Records from a dataset:
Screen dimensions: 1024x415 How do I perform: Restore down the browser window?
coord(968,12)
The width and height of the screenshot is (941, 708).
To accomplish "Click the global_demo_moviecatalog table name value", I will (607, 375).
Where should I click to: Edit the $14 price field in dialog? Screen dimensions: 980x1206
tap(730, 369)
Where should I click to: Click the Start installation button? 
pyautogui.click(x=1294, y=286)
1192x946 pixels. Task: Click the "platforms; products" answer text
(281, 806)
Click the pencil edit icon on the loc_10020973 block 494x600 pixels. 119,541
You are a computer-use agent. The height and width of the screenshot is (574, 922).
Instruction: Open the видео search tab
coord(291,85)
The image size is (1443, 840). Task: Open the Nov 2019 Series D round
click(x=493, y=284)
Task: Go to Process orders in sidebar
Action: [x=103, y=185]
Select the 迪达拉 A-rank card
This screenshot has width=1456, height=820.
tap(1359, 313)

### [WHAT IS REQUIRED]
Write out each line of these records again exactly as it appears.

### [OUTPUT OF THE TASK]
Screen dimensions: 1024x415 How do I perform: Restore down the browser window?
coord(968,12)
The width and height of the screenshot is (941, 708).
To accomplish "Click the global_demo_moviecatalog table name value", I will (607, 375).
Where should I click to: Edit the $14 price field in dialog? Screen dimensions: 980x1206
tap(730, 369)
Where should I click to: Click the Start installation button? 
pyautogui.click(x=1294, y=286)
1192x946 pixels. Task: Click the "platforms; products" answer text
(281, 806)
Click the pencil edit icon on the loc_10020973 block 494x600 pixels. 119,541
You are a computer-use agent. The height and width of the screenshot is (574, 922).
Instruction: Open the видео search tab
coord(291,85)
The image size is (1443, 840). Task: Open the Nov 2019 Series D round
click(x=493, y=284)
Task: Go to Process orders in sidebar
Action: [x=103, y=185]
Select the 迪达拉 A-rank card
This screenshot has width=1456, height=820.
tap(1359, 313)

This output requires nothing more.